Your assignment —
Only the lines from the one that contains "Screen dimensions: 296x169" through the last line of the records should appear, each printed exactly as it is.

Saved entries
########
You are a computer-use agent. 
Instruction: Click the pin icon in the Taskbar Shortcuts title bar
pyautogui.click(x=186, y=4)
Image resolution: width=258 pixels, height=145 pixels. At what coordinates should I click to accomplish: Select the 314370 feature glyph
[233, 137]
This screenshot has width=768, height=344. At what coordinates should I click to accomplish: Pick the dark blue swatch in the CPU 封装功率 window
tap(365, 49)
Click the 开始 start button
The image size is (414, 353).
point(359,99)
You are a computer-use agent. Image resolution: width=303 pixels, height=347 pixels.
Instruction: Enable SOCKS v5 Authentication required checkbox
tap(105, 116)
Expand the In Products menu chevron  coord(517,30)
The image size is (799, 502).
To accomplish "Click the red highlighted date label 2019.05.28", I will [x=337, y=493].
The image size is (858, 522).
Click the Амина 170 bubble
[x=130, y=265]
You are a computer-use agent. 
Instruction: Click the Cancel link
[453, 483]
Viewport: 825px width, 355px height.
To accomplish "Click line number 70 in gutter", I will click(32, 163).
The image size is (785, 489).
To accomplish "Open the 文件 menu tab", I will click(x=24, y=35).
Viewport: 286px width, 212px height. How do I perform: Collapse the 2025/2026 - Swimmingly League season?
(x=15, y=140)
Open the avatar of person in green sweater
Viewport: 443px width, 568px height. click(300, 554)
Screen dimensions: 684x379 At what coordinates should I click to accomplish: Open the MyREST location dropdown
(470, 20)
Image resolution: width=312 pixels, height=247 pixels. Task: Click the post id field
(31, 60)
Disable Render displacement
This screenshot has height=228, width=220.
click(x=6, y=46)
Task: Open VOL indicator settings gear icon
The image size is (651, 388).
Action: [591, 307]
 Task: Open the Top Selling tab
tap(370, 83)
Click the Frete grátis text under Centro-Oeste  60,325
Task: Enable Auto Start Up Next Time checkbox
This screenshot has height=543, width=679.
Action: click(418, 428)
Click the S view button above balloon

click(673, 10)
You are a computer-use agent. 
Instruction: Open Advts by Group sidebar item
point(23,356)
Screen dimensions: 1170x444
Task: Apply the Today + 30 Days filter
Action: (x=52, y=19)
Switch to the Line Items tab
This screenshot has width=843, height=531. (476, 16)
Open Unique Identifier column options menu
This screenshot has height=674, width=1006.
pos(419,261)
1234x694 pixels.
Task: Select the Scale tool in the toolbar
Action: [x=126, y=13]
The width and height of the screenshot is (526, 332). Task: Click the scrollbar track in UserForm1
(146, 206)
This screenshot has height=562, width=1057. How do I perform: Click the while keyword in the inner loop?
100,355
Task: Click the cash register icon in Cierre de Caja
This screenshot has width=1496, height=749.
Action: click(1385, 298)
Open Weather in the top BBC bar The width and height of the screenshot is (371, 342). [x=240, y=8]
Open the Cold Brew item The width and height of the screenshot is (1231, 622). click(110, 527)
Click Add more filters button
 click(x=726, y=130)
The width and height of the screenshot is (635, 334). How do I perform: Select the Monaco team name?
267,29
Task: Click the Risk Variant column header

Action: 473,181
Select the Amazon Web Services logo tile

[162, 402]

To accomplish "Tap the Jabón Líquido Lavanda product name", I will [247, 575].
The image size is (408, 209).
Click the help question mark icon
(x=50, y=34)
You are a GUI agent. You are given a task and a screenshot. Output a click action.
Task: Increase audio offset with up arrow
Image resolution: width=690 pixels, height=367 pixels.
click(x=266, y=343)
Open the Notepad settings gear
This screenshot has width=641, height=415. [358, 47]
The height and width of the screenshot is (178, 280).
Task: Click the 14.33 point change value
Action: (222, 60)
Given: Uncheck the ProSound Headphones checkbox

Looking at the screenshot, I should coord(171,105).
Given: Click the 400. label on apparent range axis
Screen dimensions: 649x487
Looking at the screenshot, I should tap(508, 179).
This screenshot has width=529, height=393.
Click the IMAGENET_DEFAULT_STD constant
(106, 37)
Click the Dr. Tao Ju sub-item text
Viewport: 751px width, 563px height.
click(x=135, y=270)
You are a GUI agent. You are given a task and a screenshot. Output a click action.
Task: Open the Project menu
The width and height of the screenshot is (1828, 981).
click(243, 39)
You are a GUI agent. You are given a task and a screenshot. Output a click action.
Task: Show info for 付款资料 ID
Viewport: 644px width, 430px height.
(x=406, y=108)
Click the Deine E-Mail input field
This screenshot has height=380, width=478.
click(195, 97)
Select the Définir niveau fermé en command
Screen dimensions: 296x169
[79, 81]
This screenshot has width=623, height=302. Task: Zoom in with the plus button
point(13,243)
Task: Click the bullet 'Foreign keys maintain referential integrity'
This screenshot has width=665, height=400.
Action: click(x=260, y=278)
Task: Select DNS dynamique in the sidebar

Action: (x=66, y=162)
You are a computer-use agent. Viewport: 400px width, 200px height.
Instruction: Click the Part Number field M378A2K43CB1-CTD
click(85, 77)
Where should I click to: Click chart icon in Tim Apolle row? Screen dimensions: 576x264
########
Answer to this problem —
Screen dimensions: 296x169
[79, 81]
This screenshot has width=623, height=302. Task: Zoom in with the plus button
point(13,243)
Task: Click the bullet 'Foreign keys maintain referential integrity'
This screenshot has width=665, height=400.
Action: click(x=260, y=278)
Task: Select DNS dynamique in the sidebar

Action: (x=66, y=162)
You are a computer-use agent. Viewport: 400px width, 200px height.
Instruction: Click the Part Number field M378A2K43CB1-CTD
click(85, 77)
Where should I click to: Click chart icon in Tim Apolle row? Screen dimensions: 576x264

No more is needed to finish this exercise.